Published by Bill Glover on

Dive Through the Layers

I’ve been working with a container image for a Django application and was surprised to find that an image for a simple application was 1.2 GB. This was particularly jarring as, coming from the world of Go, I’m used to images that come in at under 20 MB.

It’s not the size of the container image that’s the problem. Layer caching and re-use means that you are rarely transferring the full image around and that storage on disk is usually less than the sum of all your images. The worry I have with an image that is 1.2 GB is that everything that makes up that image needs to be maintained, patched, watched for security vulnerabilities, etc. 1.2 GB is a lot of software.

So, given an image, particularly one you didn’t build yourself, how do you navigate the layers? How do you see what went into making the image? For that, Dive has you covered.

The dive interface

When you first open Dive you’ll see a screen similar to the one shown above. On the top left you have a list of layers. You can navigate the list with the up/down arrow keys. Layers are sorted in reverse order. The base layer is at the top of the list, with the most recent layer at the bottom.

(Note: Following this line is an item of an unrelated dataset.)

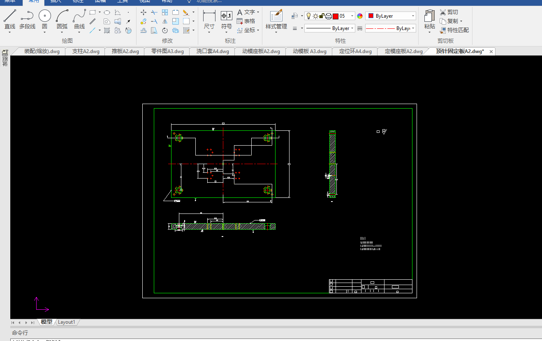Screen dimensions: 542x341
Task: Toggle the layer freeze sun icon
Action: click(x=315, y=16)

As you navigate through the layers, layer details for the currently selected layer are shown on the bottom left of the screen.

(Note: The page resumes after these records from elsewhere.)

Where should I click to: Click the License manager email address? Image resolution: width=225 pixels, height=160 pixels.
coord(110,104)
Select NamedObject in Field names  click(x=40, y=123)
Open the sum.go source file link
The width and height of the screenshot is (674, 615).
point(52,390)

Detailed layer information

Here we can see the command that went into building a particular layer along with an estimate of the wasted space due to files that are duplicated across layers.

The right of the screen allows you to navigate the file system at a particular layer. You can configure this view to show only files that have been added, removed or modified. You can view these as an aggregate of all layers up to this one, or just this particular layer.

Files modified in a particular layer

In this example we can see that the selected layer was built by adding the uwsgi user and group.

groupadd -r uwsgi && useradd -r -g uwsgi uwsgi

On the right we can see exactly which files were modified as a result of this command.

Filetree
├── etc
│    ├── group
│    ├── group-
│    ├── gshadow
│    ├── gshadow-
│    ├── passwd
│    └── shadow
└── var
      └── log
            ├── faillog
            └── lastlog

This is a small layer, and I’ve chosen it to illustrate how Dive can be used to explore how layers are built, and where some of this waste comes from. Looking at this layer, I have one question: Why does adding a user and a group end up modifying 8 files?

Two of these are log files, these get updated because adding a user or a group is something that gets logged for security reasons. It is worth considering whether we want to persist these logs in our final image. Of interest though are those files followed by a dash: group-, and gshadow-. These are backup files, previous versions of the group, and gshadow files respectively. There is no need for these to be persisted across layers. We can potentially save ourselves a few kilobytes by removing them.

A few kilobytes may not be significant, but a look at some of the larger layers reveals a number of things that I’d want to explore further.

Storage used by cached Python packages

Here we see that caches, along with unused packages are adding 293 MB to our image. Dive doesn’t tell you what parts of an image are used but it does give you a very concise way to view the results of your image build process and to validate that the changes you get are the changes you expect to see. Armed with this information, I’m off to reduce the size of these Django images.